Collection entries
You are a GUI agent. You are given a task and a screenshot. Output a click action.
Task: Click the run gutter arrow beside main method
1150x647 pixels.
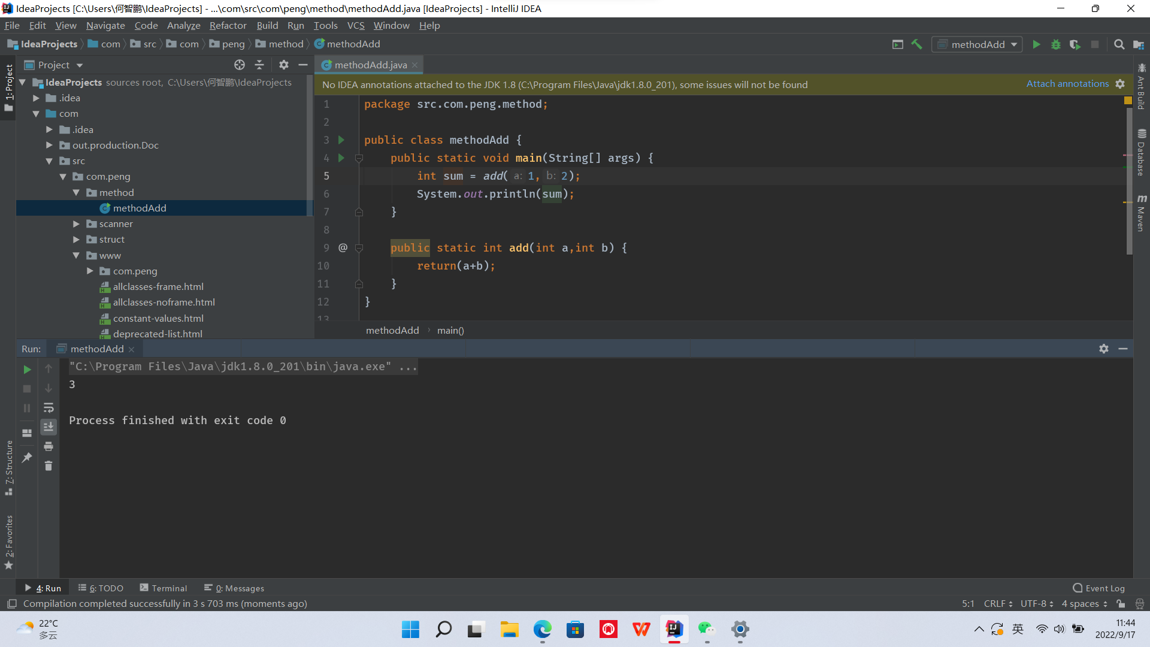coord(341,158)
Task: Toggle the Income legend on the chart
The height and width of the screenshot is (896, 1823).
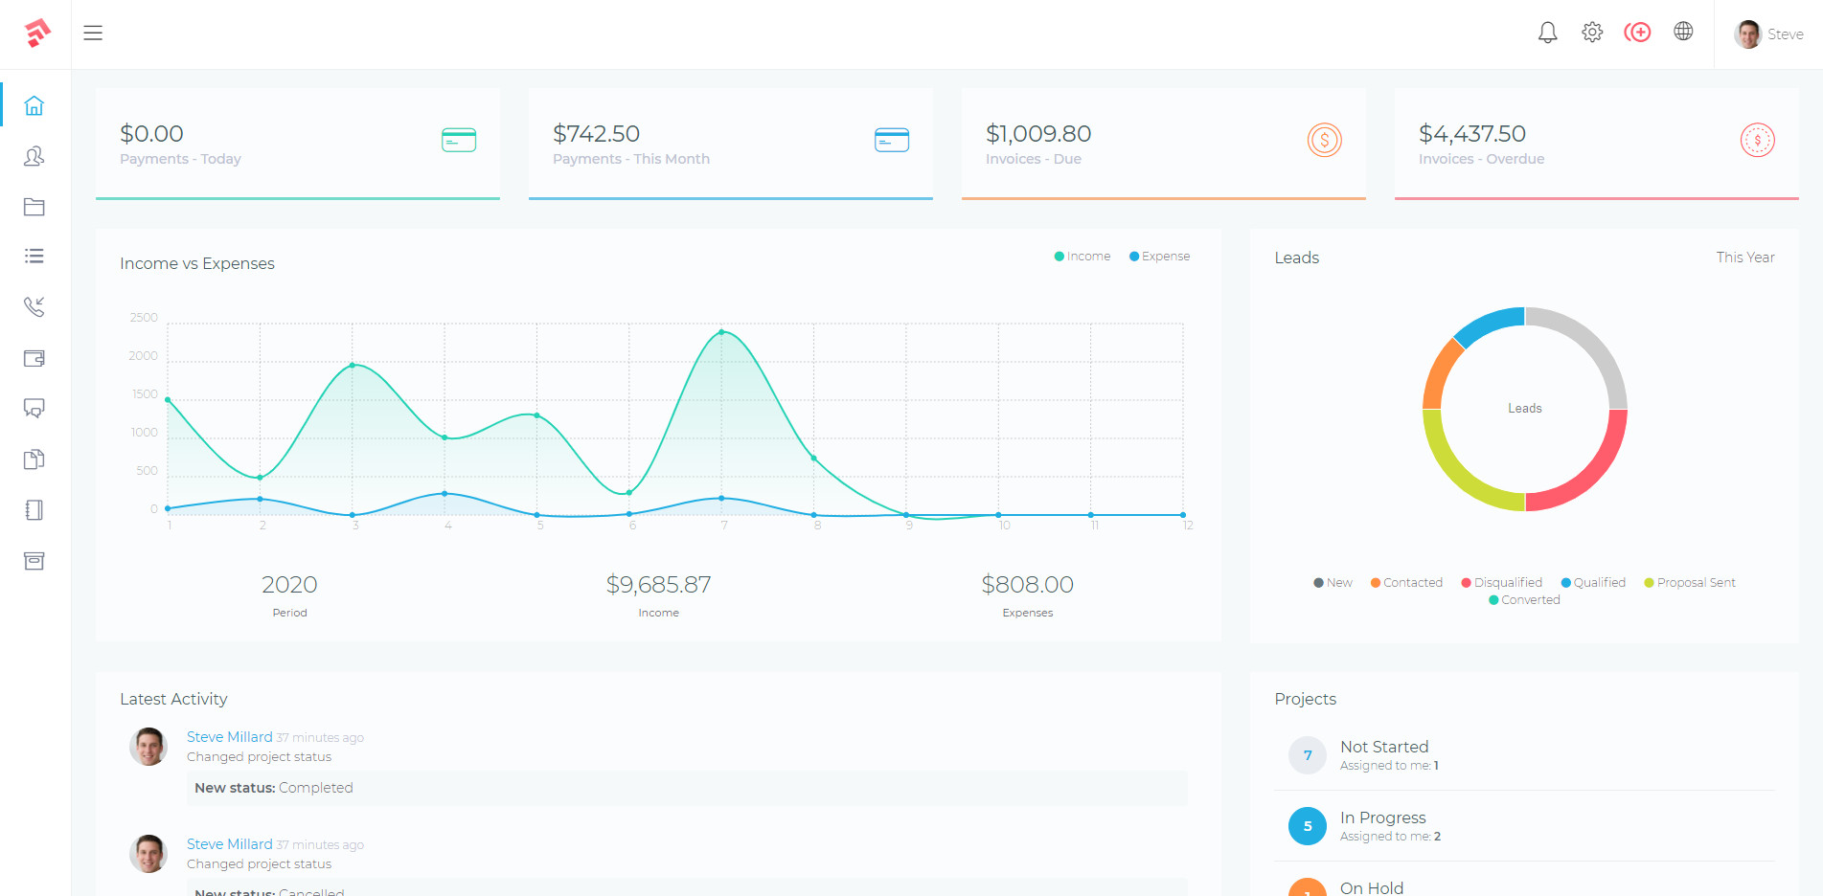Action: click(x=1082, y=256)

Your instructions – Make an exact copy of the records above, with the pictures left out.

Exercise solution –
You are a GUI agent. You are given a task and a screenshot. Output a click action.
Task: Click the run gutter arrow beside main method
1150x647 pixels.
coord(341,158)
Task: Toggle the Income legend on the chart
The height and width of the screenshot is (896, 1823).
Action: click(x=1082, y=256)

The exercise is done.